P/S: Credits to my Twitter account for helping my puny brain recollect what happened over the past ten days.

1.08.2010

The Last 10 Days

Dec 30th '09 - Cousin sister arrived at my place in the morning for a sleepover later that night. Drove the both of us to the mall and we had a blast having lunch and gift-shopping.
SpongeBob Files: Made of Awesome

Dec 31st '09 - Left for Kuantan with my parents and cousin sister. Gawked at the nifty hotel. Got bitten by a couple of ravenous red ants. Prepared for the countdown. While waiting, my cousin sister and I left for the pool area and the beach and took a ton of awesome shots under the glowing moon and faulty street lamps (which make pretty good lighting). Had the best last day of the year.
One of the pictures we took during the day.

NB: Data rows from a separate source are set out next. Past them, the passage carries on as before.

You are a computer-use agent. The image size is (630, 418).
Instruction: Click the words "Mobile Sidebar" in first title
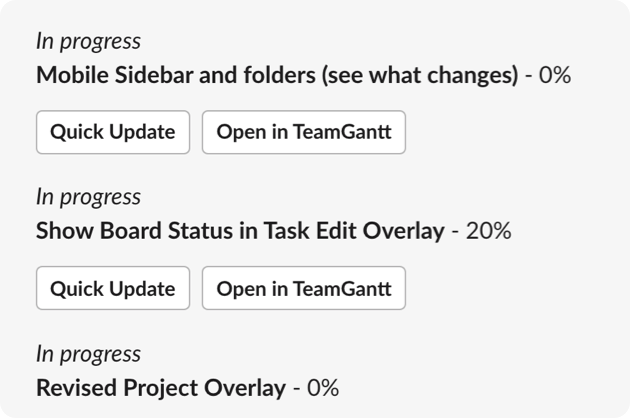click(x=110, y=75)
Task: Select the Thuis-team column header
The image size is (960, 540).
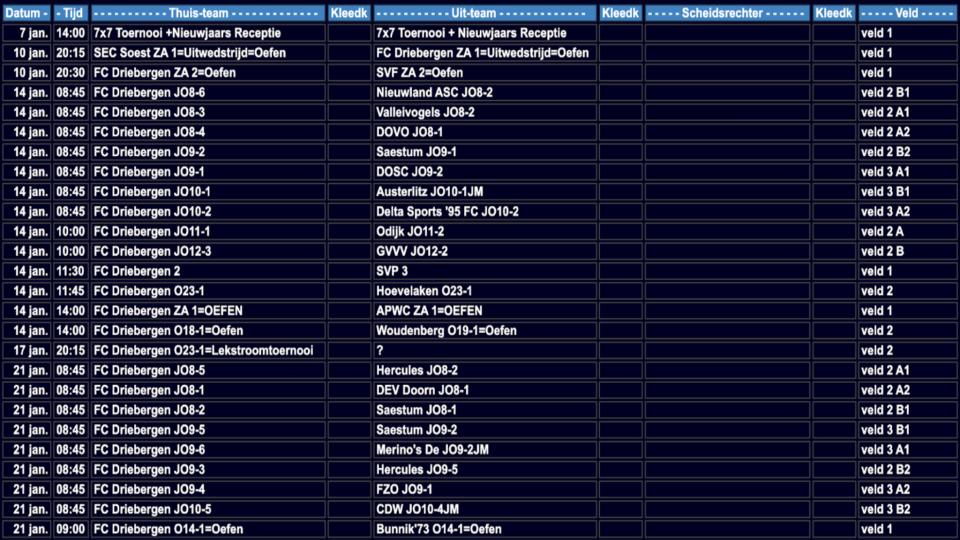Action: [x=207, y=13]
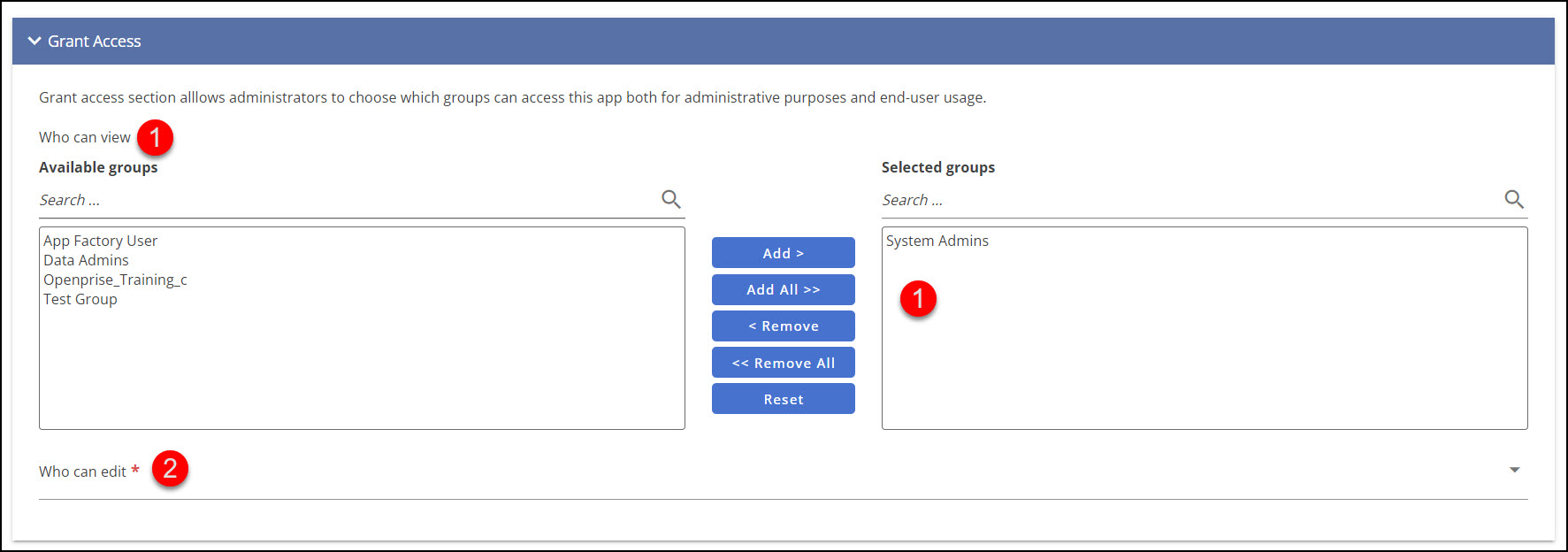Select App Factory User in Available groups

(x=101, y=241)
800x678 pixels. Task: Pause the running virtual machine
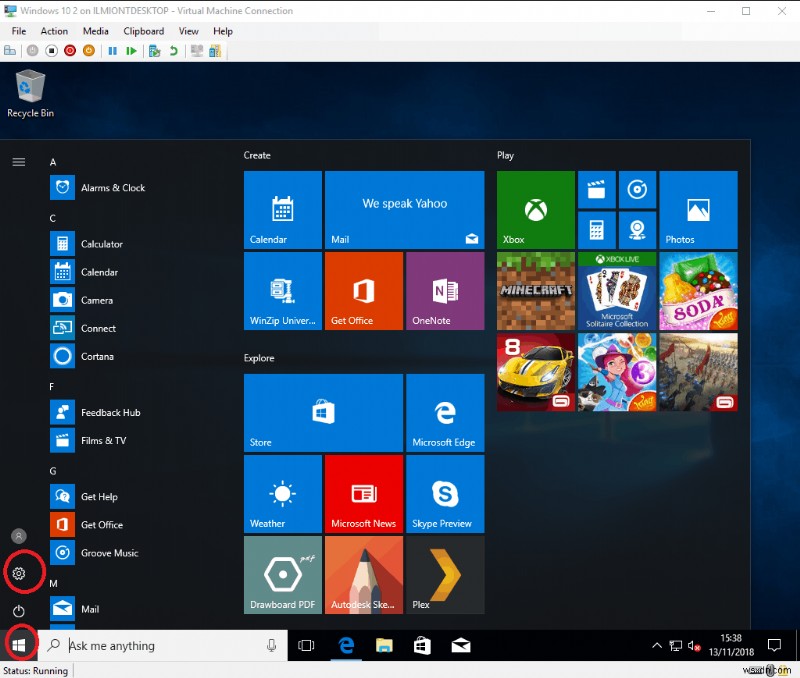point(113,50)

Jan 1st '10 - Welcomed the new year with a loud bang! from several explosives. The one I had, unfortunately, failed to work as it was supposed to and exploded right where my fingers held it. Thankfully, my fingers remained intact and I survived the earth-shattering explosion. At night, my cousin sister and I had dinner at the Chinese restaurant in the hotel with divine food and rotten service. Post-dinner, we went nuts in the hotel room. Enough said.
The Art of Insanity

Jan 2nd '10 - We left Kuantan. Came back and felt like I had eaten a whole horse -or two- during the trip. Hit the gym with both my parents for the first time in months. After that, I felt like I had eaten half a horse.
Too much food for four people.

Jan 3rd '10 - Celebrated a very fabulous friend's birthday. She may age physically but her mental and spiritual age is probably eighteen. She rocks like that. Also had an amazing time catching up with good friends and the birthday lady's two exceedingly cute kids. Got a hug from the little girl before they left. And this is where I go, "Aww." So...aww. Ha-ha.

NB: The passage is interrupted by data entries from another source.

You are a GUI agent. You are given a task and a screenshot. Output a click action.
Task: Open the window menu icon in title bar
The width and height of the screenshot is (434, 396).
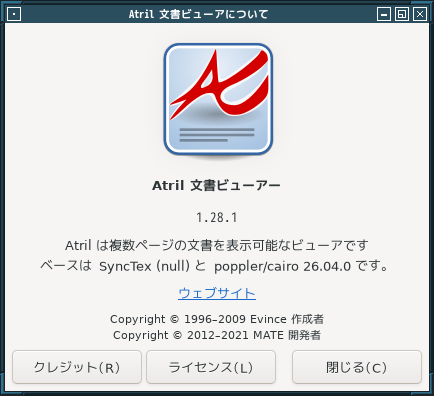click(14, 14)
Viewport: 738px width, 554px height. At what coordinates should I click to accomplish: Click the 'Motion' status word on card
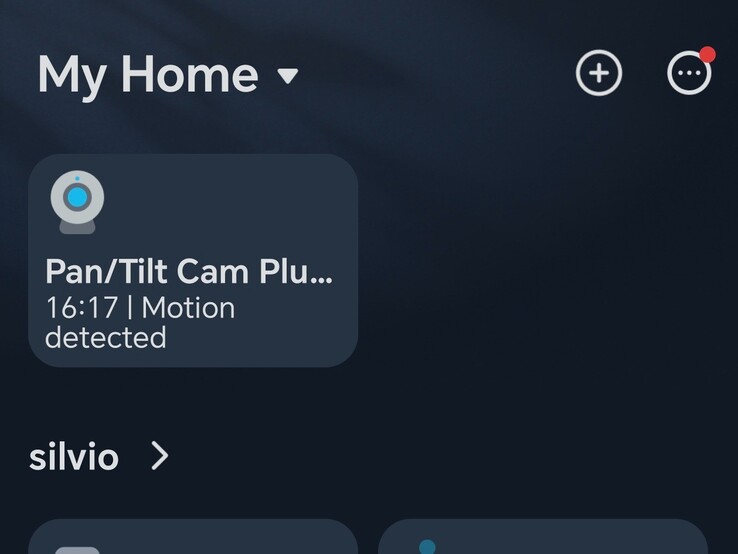tap(188, 308)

Jan 4th '10 - Finally finished one of the statement essays. Vowed to stub my toes on purpose if I didn't finish it today since I had all day. I finished it, but stubbed my toe by accident anyway. It felt victorious to be done with something important for the applications. I am very close to the finishing line now. Just a few more miles to go...before I run out of fuel.
My perfect (but sadly, temporary) workspace.

Jan 5th '10 - Drove to the mall to meet up with my long-time-no-see college friends. Watched a genius movie with genius lines and genius actors. Had lunch. Gave the birthday boy one of the nicest free gifts that ever existed. Then attended the briefing in college for the orientation days.

Jan 6th '10 - One of the 362 uneventful days I wake up to each year. (I'm assuming I have at most 3 eventful days. Like the birthdays of my father, mother and brother.) Night came and the word 'uneventful' flew out the window. My parents and I decided to pay a visit to my baby cousins who just arrived from the land down under. It was the first time I had held a few-month-old baby for more than 0.5 seconds. His elder sister who is now four and a good actress had been the first baby I had attempted to carry many years ago, for 0.5 seconds. She fell from my grasp 0.5 seconds later, head-first onto the bed (phew).
She had asked me to take a picture of her while she feigned sleep. Numerous times.

Jan 7th '10- Orientation Day 1. It wasn't as deadly as I had expected it to be. (I hate orientations like nothing else in the world.) I got to be productive as I ushered the new students, invigilated the international students during the English Placement Test and distributed the students' new schedules -which later entailed a ton of paperwork and explanation (to the freshmen) since the schedule was superbly complicated. Met a lot of really nice people and, this I must mention, a dude who shares my name and almost-surname. I had quite an awesome day, much to my surprise.

Jan 8th '10- Orientation Day 2. Drove for the third time in ten days! It was raining torrentially when I left my house in the wee hours of the morning. Picked the friend who always drives us to college. Arrived at college and took ten solid minutes to park into a spacious parking spot. Realized for the googilianth time that I suck. Led two groups of students to meet their advisors. Got the privilege to speak to the first group for a bit before their lecturer arrived. Yet another great day.